A fiery sprinter who's become known for her vibrant hair, long nails and brash personality, she figures to be one of the gold-medal favorites in Tokyo, alongside veteran Shelly-Ann Fraser-Pryce of Jamaica. Only 20 women have ever run the 100 in 10.8 seconds or fewer. Richardson has done it three times since April.
The second half of trials, which runs from Thursday through Sunday, will determine the 200-meter teams in Tokyo. Noah Lyles, the reigning world champion in the event, has said he expects to dominate the men's race, advising fans on social media that it "will be disgusting." The women's 200 field is among the deepest at any track event at the trials.

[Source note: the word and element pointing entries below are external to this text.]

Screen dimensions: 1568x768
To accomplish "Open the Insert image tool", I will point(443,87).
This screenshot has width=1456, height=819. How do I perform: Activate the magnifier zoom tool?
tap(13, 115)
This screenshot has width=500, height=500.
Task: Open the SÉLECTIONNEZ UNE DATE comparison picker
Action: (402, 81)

In the coming weeks, the U.S. will also finalize its 4×100 relay teams. The pools for those teams will consist of as many as six athletes – the top-four finishers in the individual race at trials, plus two others selected by Team USA's head relay coach.
Regardless of who is on those men's and women's 4×100 teams, or the order in which the athletes run, the U.S. will be favored to win gold in both.
Generating lofty expectations, of course, is one thing. Meeting them is another. The U.S. will still need the performances in Tokyo to match its potential, which is no easy feat. But at the very least, the competition at Hayward Field so far has put the rest of the world on notice.